One of the most important parts of doing business with a new customer is verifying that that customer is who he or she claims to be and that he or she represents the company it claims to represent. While there are myriad ways to do this, there’s a clear winner for online identity authentication.
Almost three-quarters (73%) of organizations use payment card verification as an anti-fraud measure when doing business online, with 53% of midmarket (companies with annual revenue between $50 million and $1 billion) and 50% of small businesses (with annual revenue between $10 million and $50 million) relying on it as their most important anti-fraud approach.
Like with everything related to payments and business practices — and life in general — these days, though, many businesses are adopting modern, proactive approaches to fighting fraud that involve automating anti-fraud measures.
Fifty-five percent of respondents to PYMNTS’ February 2022 report, “Risk And Resilience: A Business Fraud And ID Theft Report,” a PYMNTS and TreviPay collaboration, said they used automated alerts for transaction anomalies, 47% used automated web monitoring and 34% used automated underwriting systems to manage fraud risk.
Organizations using proactive and automated anti-fraud methods were the most likely to consider all available anti-fraud methods as equally important to their security against fraud at 36%, compared with 19% of all businesses.

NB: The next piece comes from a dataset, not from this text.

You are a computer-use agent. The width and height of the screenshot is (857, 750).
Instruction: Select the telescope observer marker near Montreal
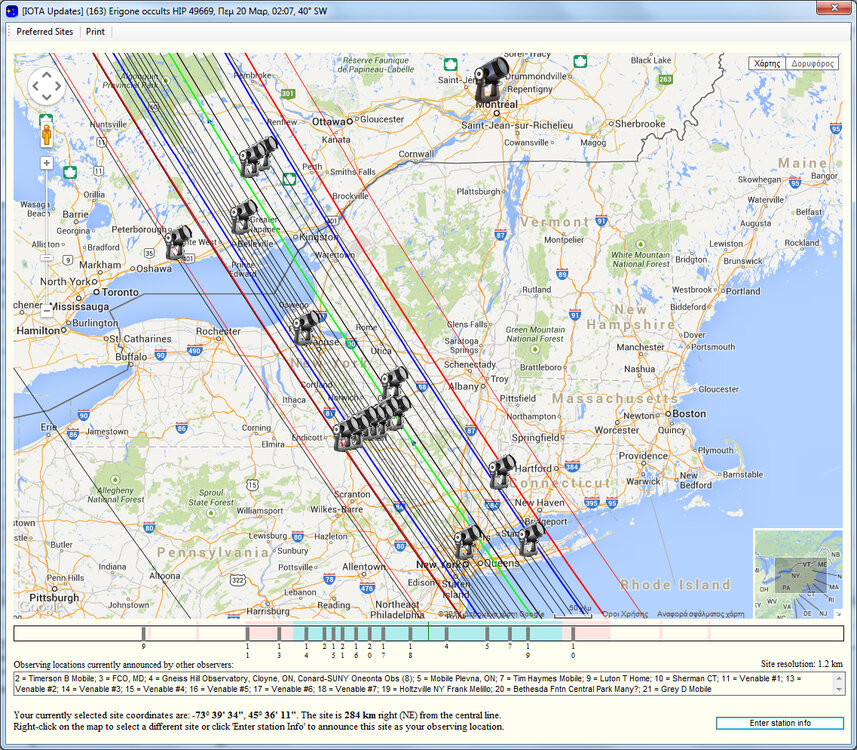pyautogui.click(x=489, y=78)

“How organizations feel about their approaches to combating fraud is indicative of how they evaluate their current methods’ success and the urgency of their need to address fraud,” the report stated. “At a time when the industry is defined by uncertainty, sustainable growth is imperative for businesses — and fraud has exacted a significant toll on the viability of many.”
“Risk And Resilience: A Business Fraud And ID Theft Report” revealed the impact of fraud on B2B growth and how businesses are attempting to manage their concerns of fraud and revenue loss. The report was based on a survey conducted between Nov. 3 and Nov. 26 of 150 executives at companies with $10 million to $1 billion in annual revenues.
Fraudsters are getting more sophisticated every day and that means businesses need to do more than ever to protect themselves, their employees, their companies and their information from getting into the wrong hands.
PYMNTS research found that almost half (46%) of organizations using manual anti-fraud solutions reported that fraud had a negative impact on customer experience, causing delays and other issues for their customers, making them hard to work with and making it less likely they would work with them again.
The study also found that businesses with a rapid onboarding process reported fewer customer experience issues than those with a lengthier onboarding procedure.
More than one-quarter of firms that spent less than a week onboarding new customers (28%) said fraud-related concerns caused issues that made it difficult for their customers to work with them. On the other hand, almost three out of five firms that spent an average of at least one month onboarding new customers (59%) said their customers experienced issues that made working with them difficult. Retailers and manufacturers were the hardest hit by customer experience issues due to fraud concerns, at 48% and 50%, respectively.